The Reform Party held a presidential primary election in Michigan. Donald Trump, who had dropped out of the race, was the only candidate on the ballot. The Reform Party presidential nomination was disputed between Pat Buchanan and John Hagelin. After a court decided against allowing either Buchanan or Hagelin to on the November Michigan ballot as the Reform presidential candidate, Buchanan ran a write-in campaign, and Hagelin appeared on the ballot as the Natural Law Party candidate.

===Presidential general election===

Democratic nominee Al Gore won Michigan in the presidential general election. All 18 of Michigan's electoral votes went to Gore. Republican nominee George W. Bush won the presidency nationally.

===U.S. Senate election===

Democratic nominee Debbie Stabenow defeated incumbent Republican senator Spencer Abraham.

===U.S. House of Representatives election===

Republicans gained one seat in Michigan the 2000 U.S. House race, resulting in a 9–7 Democratic majority in Michigan's U.S. House delegation.

==State elections==
===State House of Representative election===

Republicans maintained their 58–52 majority over the Democrats in the chamber.

===State Supreme Court election===
There were three Michigan Supreme Court seats up for election on November 7, 2000. One was a full term, two were partial terms. Of the partial terms, one was a two-year term, and the other was a four-year term. The two-year term was up for election due to the resignation of Democrat Conrad L. Mallett Jr. Governor John Engler appointed Republican Robert P. Young Jr. to replace Mallett on the state supreme court. The four-year term was up for election due to the resignation of Republican James H. Brickley. Republican Stephen Markman was appointed by Governor Engler to replace Brickley. The appointments left the Republicans with a 5–2 majority over the Democrats on the court before the 2000 election.
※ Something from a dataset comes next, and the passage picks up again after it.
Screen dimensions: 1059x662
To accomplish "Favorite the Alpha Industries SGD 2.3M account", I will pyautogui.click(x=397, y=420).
Incumbent Republican appointees Young and Markman were elected to their partial terms. Incumbent Republican Clifford Taylor was re-elected for a full term. This maintained the 5–2 Republican majority on the court.

===State Board of Education election===
Incumbent Democrat Kathleen N. Straus ran for re-election, while incumbent Republican Dorothy Beardmore decided not to. The election was won by Straus and Democrat John Austin, resulting in a 5–3 Democratic majority on the board.

===University of Michigan Regents election===
Incumbent Democrats Larry Deitch and Rebecca McGowan won re-election, maintaining a 5–3 Democratic majority on the board.

===Michigan State University Trustee election===
Incumbents Democrat Dorothy Gonzales and Republican Scott Romney won re-election, maintaining a 4–4 Democrat-Republican split on the board.

===Wayne State University Governor election===
Neither of the incumbent Democrats, Edgar Scribner and Denise Lewis, decided to run for re-election. The election was won by Democrats Paul Massaron and Jackie Washington, preserving the 6–2 Democratic majority on the board.

===State ballot proposals===
There were two state ballot proposals voted upon on November 7, 2000. Both were rejected. Proposal 1 would have required specific poorly performing school districts to offer vouchers to students to attend private schools. It would have also allowed local school boards or voters in school districts to make similar requirements. Proposal 2 sought to require a two-thirds vote in the Michigan Legislature before it could pass any laws affecting local governments.

==Local elections==
The following is an incomplete list of 2000 elections in notable localities.

===Oakland County Executive election===

Incumbent Oakland County Executive L. Brooks Patterson won re-election.